Fantastic Negrito

Please Don't Be Dead

Rock | Funk | Soul

Blackball Universe
2018

Music

soul king fantastic negrito crafts an anthem to resilience on ‘please don’t be dead’

June 20, 2018
58 Picks

“Take that bullshit / Turn it into good shit.”

The triumphant reinvention of Xavier Amin Dphrepaulezz as Fantastic Negrito is one of the very few, if not only, 3rd acts in rock.  After a twice-sidelined solo career, once by the coma that gives Please Don’t Be Dead its album cover, Dphrepaulezz came roaring back in 2014 as one of rock’s most sought after live acts. With 2016’s The Last Days of Oakland, Fantastic Negrito won a Grammy for Best Contemporary Blues Album, capping off 20 years of hustle.

Please Don’t Be Dead might be Dphrepaulezz’s second album in the spotlight, but it’s hardly a sophomore effort. It’s merely his first album where he’s not the underdog. And that confidence looks good on him. The album is full of surprising left turns and experimental quirks that color in the margins of his blues, soul, and funk. Highlights like “Plastic Hamburgers,” “The Duffler,” and “Bullshit Anthem” deliver the kind of uptempo anthems fans have come to expect, mixing the personal with the political and an almost religious passion.

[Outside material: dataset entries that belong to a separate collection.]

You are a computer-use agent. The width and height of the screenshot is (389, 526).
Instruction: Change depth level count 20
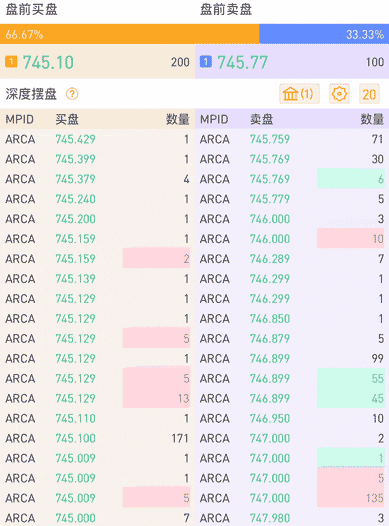369,94
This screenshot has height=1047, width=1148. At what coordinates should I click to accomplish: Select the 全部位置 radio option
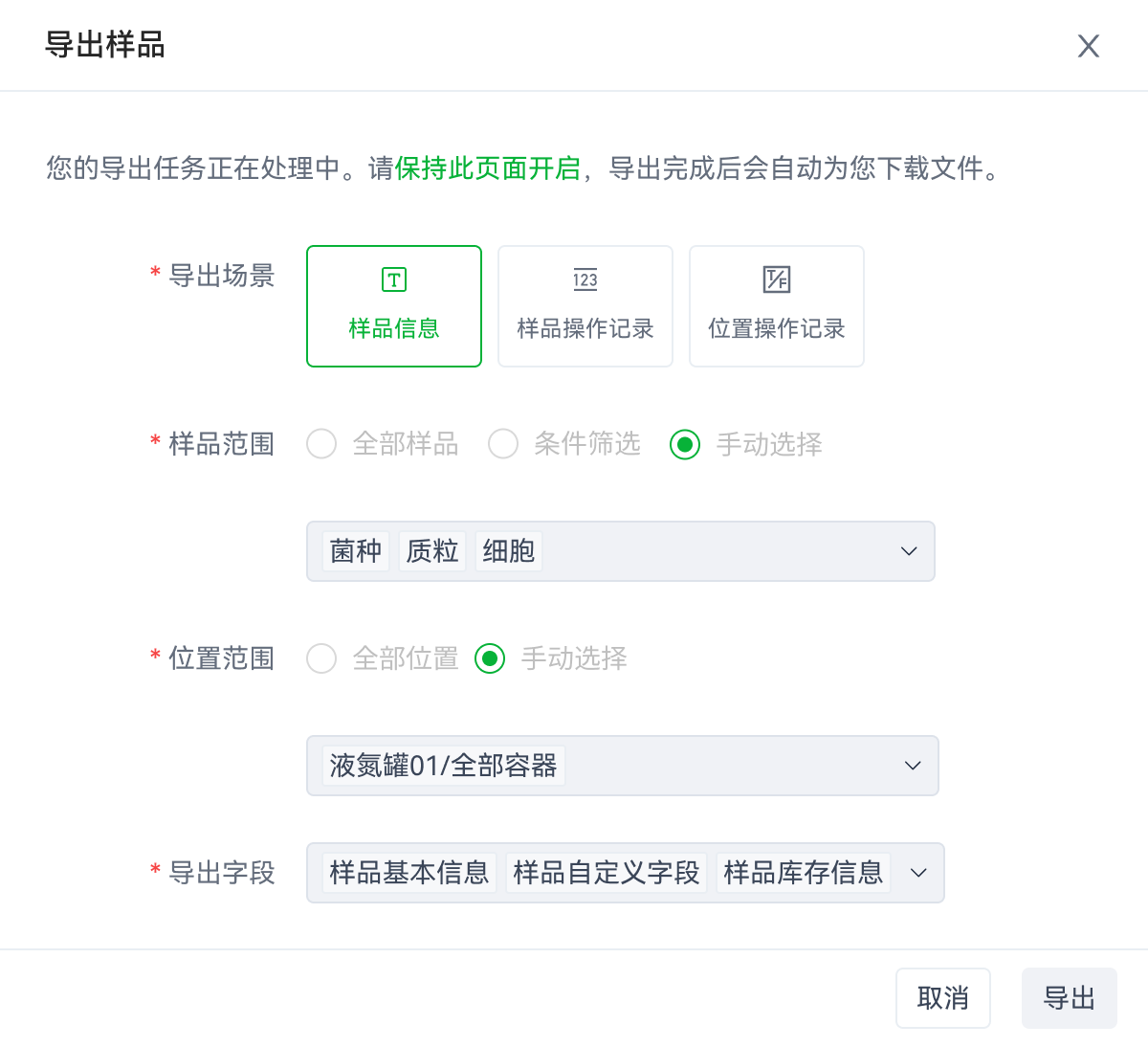(x=321, y=658)
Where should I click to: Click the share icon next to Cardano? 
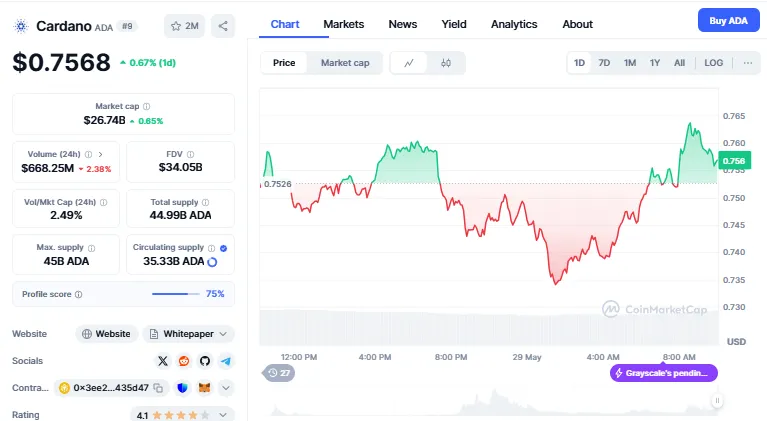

But most surprisingly, it’s Please Don’t Be Dead‘s ballads that shine brightest.

Dphrepaulezz explained the title is in reference to his son, and living in fear that he could be end up yet another casualty in America’s war on black youth. And the struggle against that fear is present in “A Letter to Fear” which insists “whatever you do to me / I will carry on.” “A Cold November Street” and “Dark Windows,” meanwhile boast the album’s best songwriting. “Dark Windows,” in particular strips away the bluster and defiant party vibe of the rest of the album to wrestle with the dangerous world we find ourselves in.

“I wrote this album because I fear for the life of my black son. I fear for the lives of my daughters. I am uncertain about what kind of future they will face. Will someone shoot up their school? Will they become addicted to prescription pills? Will they wind up on the street, sleeping under freeways and overpasses? Will the police murder my son? I came up with the name Please Don’t Be Dead because I felt like we’d lost of our way as a society – and I know what happens when you chase the wrong things. It’s the story of my life.” – Fantastic Negrito

The album closes with the plea to “Never Give Up” before launching into the funk hook of “Bullshit Anthem.” As the daily news of 2018 turns in one new horror after the next, we all need a reminder to take that bullshit and turn it into that good shit. But there may be no-one earth who can deliver a line like “I get knocked down / But I keep on fighting” with the sincerity and wisdom of experience as Xavier Amin Dphrepaulezz. Please Don’t Be Dead is a monument to resilience built on the ashes of missed opportunities and fear.